Las Vegas Sun

May 3, 2024

Nevadans to wait on Lott’s move on nuke bill

Sens. Harry Reid and Richard Bryan, D-Nev., said Tuesday they will wait and see what version of a temporary nuclear waste storage bill Senate Majority Leader Trent Lott, R-Miss., will present before attacking it.

Both senators vowed to proceed with enough stumbling blocks to prevent the bill's passage before Memorial Day.

Reid and Bryan said they are prepared to uphold a promised presidential veto of any temporary nuclear waste storage bill if it passes Congress.

Lott said the Senate was "right on the verge" of having enough votes to override a threatened White House veto of a bill to open temporary nuclear waste storage at the Nevada Test Site by 2002. Lott needs 67 votes to override a presidential veto.

"This is an issue that is, you know, it's there," Lott said Monday during a press briefing. "It's not getting better. It's getting worse. And we need to make some decisions on that."

Lott referred to the missed deadline for the U.S. Department of Energy to start accepting thousands of tons of highly radioactive waste from commercial power plants. Some utilities and states have sued the DOE to force it to accept the irradiated fuel rods after the Jan. 31 deadline passed.

The senator also said he thought President Clinton might re-assess his veto threat.

But Sen. Tom Daschle, D-S.D., said the president was committed to a veto on a temporary nuclear waste storage site in Nevada. Clinton said temporary nuclear storage at the Nevada Test Site counters the scientific work at Yucca Mountain, the only site Congress chose to study as the world's first permanent high-level nuclear waste dump.

If Lott could introduce a motion to proceed with a temporary storage bill by Friday, Congress would need eight days to process it, said Derek Jumpers, Senate Energy and Natural Resources Committee staffer.

"That's the best case scenario," Jumpers said. "Much of what will happen in the next week or two is in the leader's hands."

There is no language drafted for a new bill.

As soon as Lott notifies the Senate on the intent to proceed with the bill, however, Reid and Bryan can begin procedural tactics such as filibusters to stall the legislation.

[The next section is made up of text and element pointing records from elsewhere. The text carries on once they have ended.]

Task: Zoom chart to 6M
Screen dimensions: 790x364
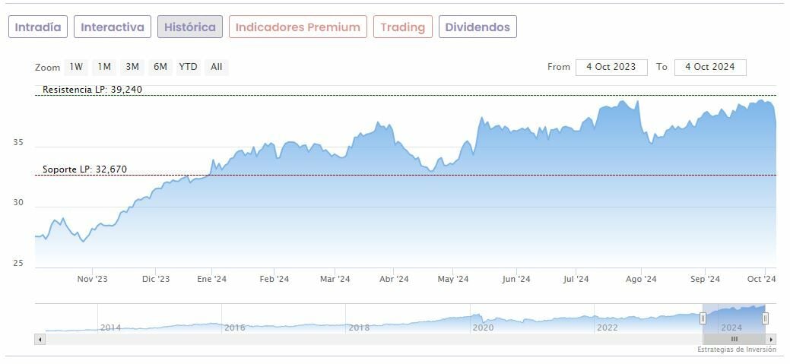Action: tap(160, 67)
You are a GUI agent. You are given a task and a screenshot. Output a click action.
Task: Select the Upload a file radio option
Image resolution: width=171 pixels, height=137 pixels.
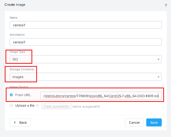pos(11,105)
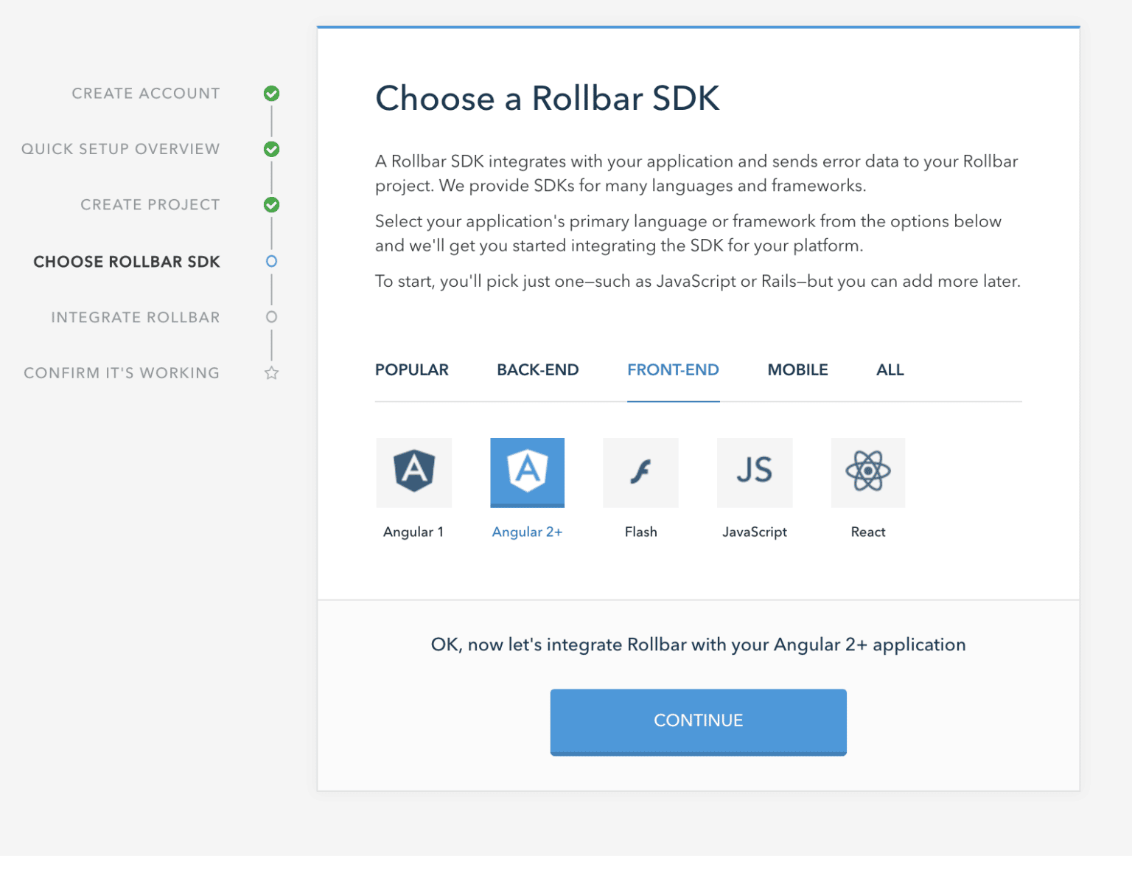Click the Create Account green checkmark

tap(271, 94)
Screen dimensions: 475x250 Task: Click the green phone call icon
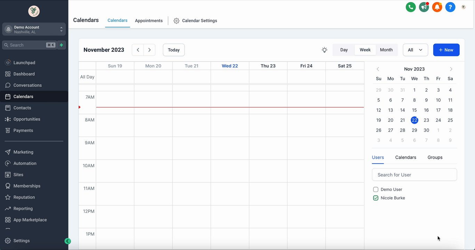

Lott faces a May 23 deadline when Congress will recess for a week to move the bill through the Senate and the House.

Congressional staff have been meeting informally since March over the legislation. Their meetings have picked up the pace in the last week or two.

Rep. Thomas Bliley, R-Va., who heads the House Commerce Committee, and Sen. Frank Murkowski, R-Alaska, chairman of the Senate Energy and Natural Resources Committee agreed to bypass formal procedures to paper over major differences between the House and Senate versions of the temporary nuclear waste storage bills.

Staff members said Tuesday that it appeared Lott would introduce a bill with language close to the House bill, which brought objections from some senators. Sen. John Chaffee, R-R.I., is a key vote on the issue. He voted with Nevada on the temporary storage issue in 1996 and against in 1997. He said he does not favor the House legislation.

If House and Senate staff can strike a deal in their informal meetings on language for the bill, it will cut Bryan and Reid's delaying tactics from six to three moves.

In the fall, the House and Senate were close to agreeing on a temporary storage bill until Reps. John Ensign and James Gibbons, both R-Nev., noted that the bill could not be voted on because it involved tax and revenue measures. By law, such funding matters must begin in the House. The arcane and unusual measure scuttled all of the Senate's previous work on its nuclear waste bill.

The Senate was forced to start over by re-approving the bill and hammering out differences in an attempt to avoid conference committee delays between the two houses.

The House passed its original bill with a two-thirds majority, but the Senate was two votes shy of the 67 needed to override a presidential veto.